L’année 2022 qui s’achève a été riche en politique. Le dialogue national et la manifestation violemment réprimée du 20 octobre sont encore dans les mémoires.

Le 20 octobre 2022, des manifestations organisées à N’Djamena, Moundou, Koumra, Doba et Sarh ont été violemment réprimées. Le gouvernement qui a qualifié la marche d’« insurrection populaire » en vue de prendre le pouvoir, a donné le soir même un bilan de 50 morts et trois cents blessés. Les organisateurs, notamment les parti Les Transformateurs, les Patriotes, parti socialiste sans frontières ainsi que le mouvement Wakit Tamma et d’autres défenseurs des droits de l’homme ont évoqué autour de 200 morts, de centaines de blessés et de personnes arrêtées ou enlevées.

Dans la foulée, le gouvernement a instauré l’Etat d’urgence, un couvre-feu dans les villes concernées par les manifestations mais aussi décidé de suspendre pour trois mois les partis politiques organisateurs. Les principaux opposants, dont Succès Masra, sont soit entrés en clandestinité soit ont quitté le pays.

Les personnes arrêtées ont été déportées à la prison de haute sécurité de Koro Toro, située à plus de 600 kilomètres de N’Djamena dans le désert tchadien. Après un mois et demi de détention, leur jugement, boycotté par les avocats, a eu lieu au sein de la prison de Koro Toro. Le procureur de N’Djamena, lors d’un point de presse, a notifié que sur 401 personnes jugées en procédure de flagrant délit, 262 ont été condamnées à de la prison ferme allant de deux à trois ans, 80 ont écopé d’une peine de prison avec sursis allant d’un à deux ans, 59 relaxés et 80 mineurs sont ramenés à N’Djamena puis libérés.

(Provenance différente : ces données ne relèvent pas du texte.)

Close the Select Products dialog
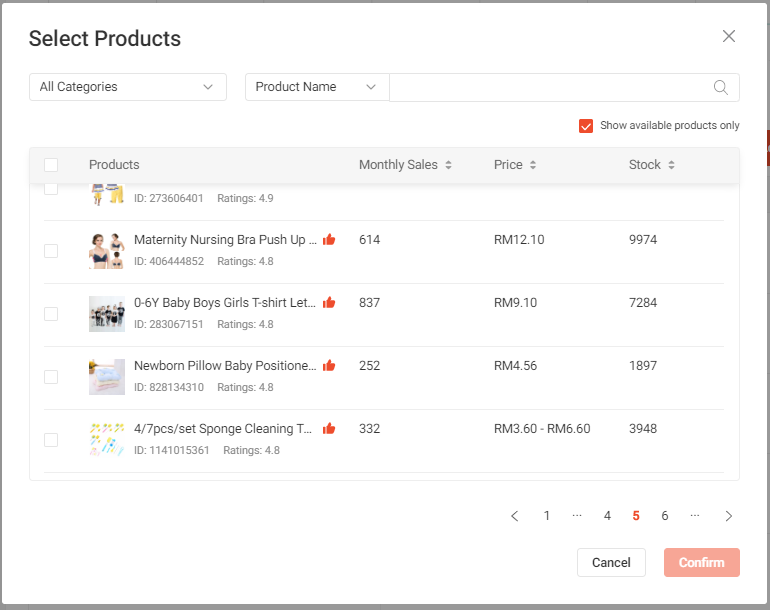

Le gouvernement avait accepté l’idée de la mise en place d’une commission d’enquête internationale pour faire la lumière sur les événements du 20 octobre et situer les responsabilités. Cette commission séjourne actuellement à N’Djamena. Mais, alors qu’elle devait être composée de l’ONU, de l’Union africaine et de la CEEAC, elle ne comporte en réalité que des délégués de la communauté sous régionale d’Afrique centrale dont beaucoup remettent en cause la crédibilité à cause de son soutien aux autorités de transition.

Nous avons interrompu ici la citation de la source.